Experimental investigation of flame stability in the premixed propane-air combustion in two-section porous media burner

The characteristics of combustion and the flame stabilization within a two-layer porous media burner were investigated experimentally in the present study. Lean propane-air mixtures were used with the equivalence ratio values phi in the range between 0.1 and 0.5 and the flow rate Q of the mixture in the range between 10 and 45 l/ min. It was experimented with three porous ceramics: reticulated foam alumina, honeycomb foam alumina and SiC foam. The axial temperature distribution, reaction zone, maximum temperature, CO and NOx emissions, and combustion wave propagation rate were analyzed. The experimental results showed that, in the three ceramics studied, the combustion wave propagation rate increases with increased inlet velocity and decreased equivalence ratio of premixed gases.

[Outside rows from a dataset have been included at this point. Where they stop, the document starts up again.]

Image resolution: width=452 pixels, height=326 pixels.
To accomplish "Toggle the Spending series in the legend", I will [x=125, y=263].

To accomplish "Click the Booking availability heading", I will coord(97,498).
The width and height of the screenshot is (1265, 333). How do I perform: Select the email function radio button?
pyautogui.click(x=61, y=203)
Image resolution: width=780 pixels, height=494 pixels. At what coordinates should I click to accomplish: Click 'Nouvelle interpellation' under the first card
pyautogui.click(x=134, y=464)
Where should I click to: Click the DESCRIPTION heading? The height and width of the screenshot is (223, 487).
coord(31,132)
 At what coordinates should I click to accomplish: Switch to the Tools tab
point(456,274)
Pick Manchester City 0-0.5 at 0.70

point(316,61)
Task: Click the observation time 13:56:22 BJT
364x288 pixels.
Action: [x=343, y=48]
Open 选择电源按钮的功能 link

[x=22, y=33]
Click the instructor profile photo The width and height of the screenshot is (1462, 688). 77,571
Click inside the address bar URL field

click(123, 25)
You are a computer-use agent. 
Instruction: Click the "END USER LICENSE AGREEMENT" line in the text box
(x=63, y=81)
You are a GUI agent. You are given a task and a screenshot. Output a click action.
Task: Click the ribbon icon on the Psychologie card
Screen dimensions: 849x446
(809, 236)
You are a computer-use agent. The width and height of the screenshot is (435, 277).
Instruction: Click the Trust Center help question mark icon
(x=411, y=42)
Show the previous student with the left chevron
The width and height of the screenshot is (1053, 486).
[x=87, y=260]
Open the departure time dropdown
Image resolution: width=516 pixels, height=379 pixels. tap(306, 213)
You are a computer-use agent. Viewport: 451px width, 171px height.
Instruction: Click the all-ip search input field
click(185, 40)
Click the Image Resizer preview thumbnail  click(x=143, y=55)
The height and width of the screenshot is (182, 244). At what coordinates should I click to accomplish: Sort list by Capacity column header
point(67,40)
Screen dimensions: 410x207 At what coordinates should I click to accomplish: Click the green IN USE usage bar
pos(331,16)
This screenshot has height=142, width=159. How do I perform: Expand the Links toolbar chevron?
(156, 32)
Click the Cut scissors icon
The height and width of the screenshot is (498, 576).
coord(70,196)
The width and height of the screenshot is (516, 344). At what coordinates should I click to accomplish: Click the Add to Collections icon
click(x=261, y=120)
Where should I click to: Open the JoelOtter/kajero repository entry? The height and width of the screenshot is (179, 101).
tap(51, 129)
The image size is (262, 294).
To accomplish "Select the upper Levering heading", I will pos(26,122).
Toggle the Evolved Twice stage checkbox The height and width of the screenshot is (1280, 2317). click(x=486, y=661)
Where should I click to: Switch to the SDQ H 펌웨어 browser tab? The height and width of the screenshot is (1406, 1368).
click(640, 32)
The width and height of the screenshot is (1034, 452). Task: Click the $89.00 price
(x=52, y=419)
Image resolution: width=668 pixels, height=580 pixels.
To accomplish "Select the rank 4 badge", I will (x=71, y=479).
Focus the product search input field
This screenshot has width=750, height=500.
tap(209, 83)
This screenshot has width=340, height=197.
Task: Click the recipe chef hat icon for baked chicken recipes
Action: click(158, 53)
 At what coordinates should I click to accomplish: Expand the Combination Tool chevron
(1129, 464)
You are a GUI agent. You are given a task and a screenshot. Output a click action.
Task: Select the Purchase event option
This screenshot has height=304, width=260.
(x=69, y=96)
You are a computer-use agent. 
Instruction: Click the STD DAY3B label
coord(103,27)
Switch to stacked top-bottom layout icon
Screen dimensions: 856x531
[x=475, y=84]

Result of the analysis of the information obtained, a porous burner with flame stabilized between two porous ceramics was built that works permanently with the equivalence ratio phi = 0.5 and the flow rate of the mixture in the range between 20 and 35 l/min. The honeycomb foam was placed on top of the burner and the reticulated foam on the bottom. The combustion temperatures were in the range between 1160 and 1380 K, where a higher flow rate resulted in higher temperatures. The CO and NOX emissions did not exceed a few ppm showing that combustion was almost complete.

Automated summary

Experimental investigation was conducted on combustion characteristics and flame stabilization within a two-layer porous media burner. The combustion wave propagation rate was found to increase with increased inlet velocity and decreased equivalence ratio. A porous burner with flame stabilized between two porous ceramics was successfully built, showing complete combustion with low CO and NOx emissions.